Uphill climb: It will take years and huge investment to rebuild lives at these places
 
Perhaps there was a tragic inevitability of the current crisis and Uttarakhand epitomises a national pattern. This devastation would not have been so furious but for years of human greed, administrative and political connivance. We greedily ravaged nature beyond its tolerance and without any rules. When nature responded with a kind of pent up fury, our response was sluggish and confused.

Corruption that allows faulty construction, unauthorised extensions to buildings, encroachments on illegally occupied land that are overlooked have been major contributing factors. Indiscriminate deforestation along with inadequate and inappropriate reforestation, while haphazard construction in the name of development that blocked the natural flow of waters and diverted catchment areas magnified the crisis. Uncontrolled permits for expeditions without means to remove garbage aggravated the pollution in the rivers. As usual, an unseemly blame game among political parties has now begun and can be seen on our TV channels every night. Quite a bit of this has been the result of success of one CM in evacuating stranded pilgrims while others fiddled. We forget we are dealing with a national tragedy not a political tragedy. Also can we all stop obfuscating issues or scurrying for cover.

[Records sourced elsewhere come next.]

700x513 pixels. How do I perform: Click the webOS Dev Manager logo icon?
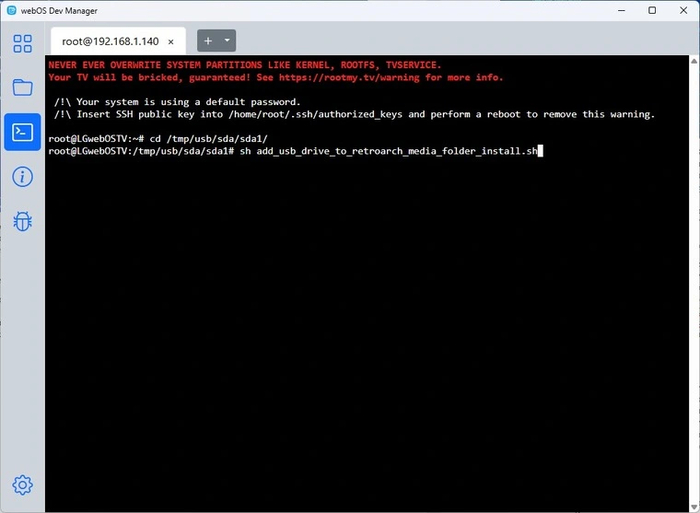(11, 11)
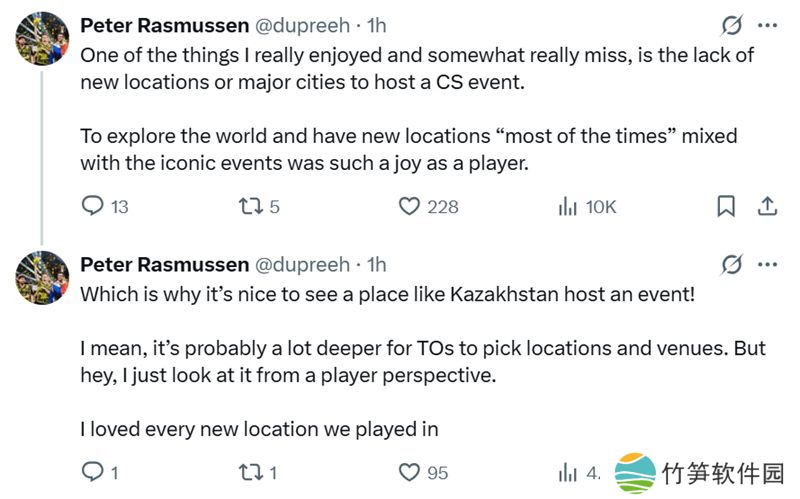
Task: Share the first tweet
Action: click(x=767, y=206)
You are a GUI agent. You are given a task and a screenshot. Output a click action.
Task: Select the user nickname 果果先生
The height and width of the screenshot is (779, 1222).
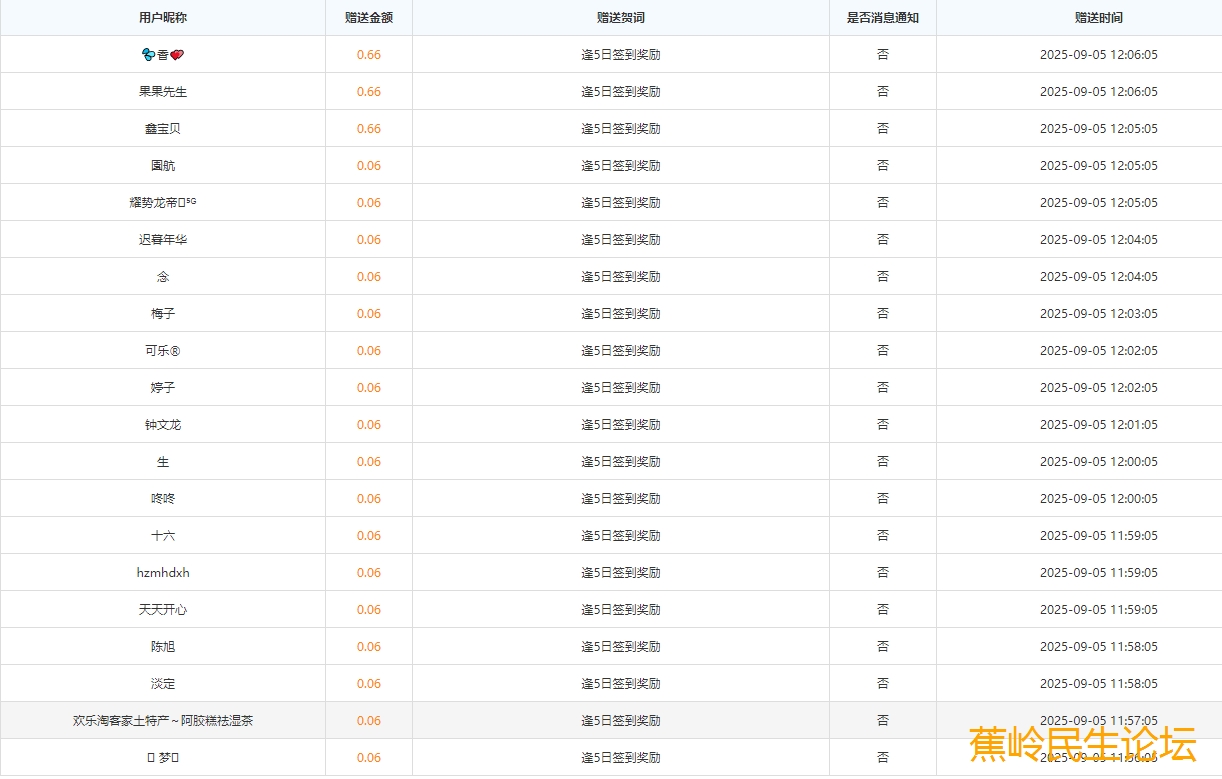[x=163, y=92]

Sixty-six years after independence, despite improvements in many spheres, we are unable to get some essentials right. Floods occur along the Brahmaputra every year and we repeat the same theme there too, year after year. We do not seem to have evolved an implementable policy that would mitigate these annual crisis and a system of water management in the region. The place is just too far from New Delhi and there are not enough votes there.

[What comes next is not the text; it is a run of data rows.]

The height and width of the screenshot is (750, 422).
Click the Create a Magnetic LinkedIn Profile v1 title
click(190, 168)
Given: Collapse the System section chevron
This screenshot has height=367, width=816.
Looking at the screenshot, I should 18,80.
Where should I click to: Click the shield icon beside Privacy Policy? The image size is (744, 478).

At times like this one would expect that the high powered National Disaster Management Authority would automatically lead the charge. Apparently this is not its charter which only requires it to enunciate policy. No wonder, as reported on one of the TV channels, the NDMA remained closed on the weekend as its expertise was either not needed, it did not possess it or simply decided it had no role to play.

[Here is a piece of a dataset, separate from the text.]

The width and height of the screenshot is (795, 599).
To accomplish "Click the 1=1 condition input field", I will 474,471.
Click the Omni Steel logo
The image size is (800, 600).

Instead, it issues statements like this just short of the disaster: “As a part of our mandate to move away from erstwhile reactive and response centric disaster management to the holistic and proactive management of disasters, we will have to induct S & T tools for undertaking the task of vulnerability analysis and risk management for the people, property and the environment in the pre-disaster scenarios to prioritise mitigation programmes and to build back better in the post-event scenarios.” This convoluted verbiage is unlikely to help in emergencies. Responding to this tragedy, government intends to revise the NDMA Act to give it some executive powers and, one week after the disaster, has appointed a co-ordinator.

No country can ever be adequately prepared for natural disasters but what is needed is a demonstrable ability to move swiftly and mitigate the tragedy. We do not have this ability. Were it not for the bravery and devotion of our Armed Forces and our paramilitary like the ITBP, so many would not have been rescued. Difficult terrain and inclement weather will mean very slow progress despite all efforts.

Creating new institutions or merely revising rules will not help solving our many problems. Nation building is serious business but we mostly tinker as the state withers away in a decrepit manner. The first thing our leaders need to do is to debate on real issues that affect all of us and these relate to governance in its broadest meaning. The average man seeks a decent livelihood that improves with time, every day safety, education and health that matter, not his secular or ideological credentials. If our leaders cannot get these small every day things right, how can they ever learn to handle and avert major disasters.

Unless we learn to debate and discuss these issues as our life and death issues we will not even begin to understand the problem much less remedy what is wrong with our systems. Unless we have leaders and governments that are responsive and empathise with the common man instead of merely mouthing tired irrelevant slogans, we will never attain any greatness.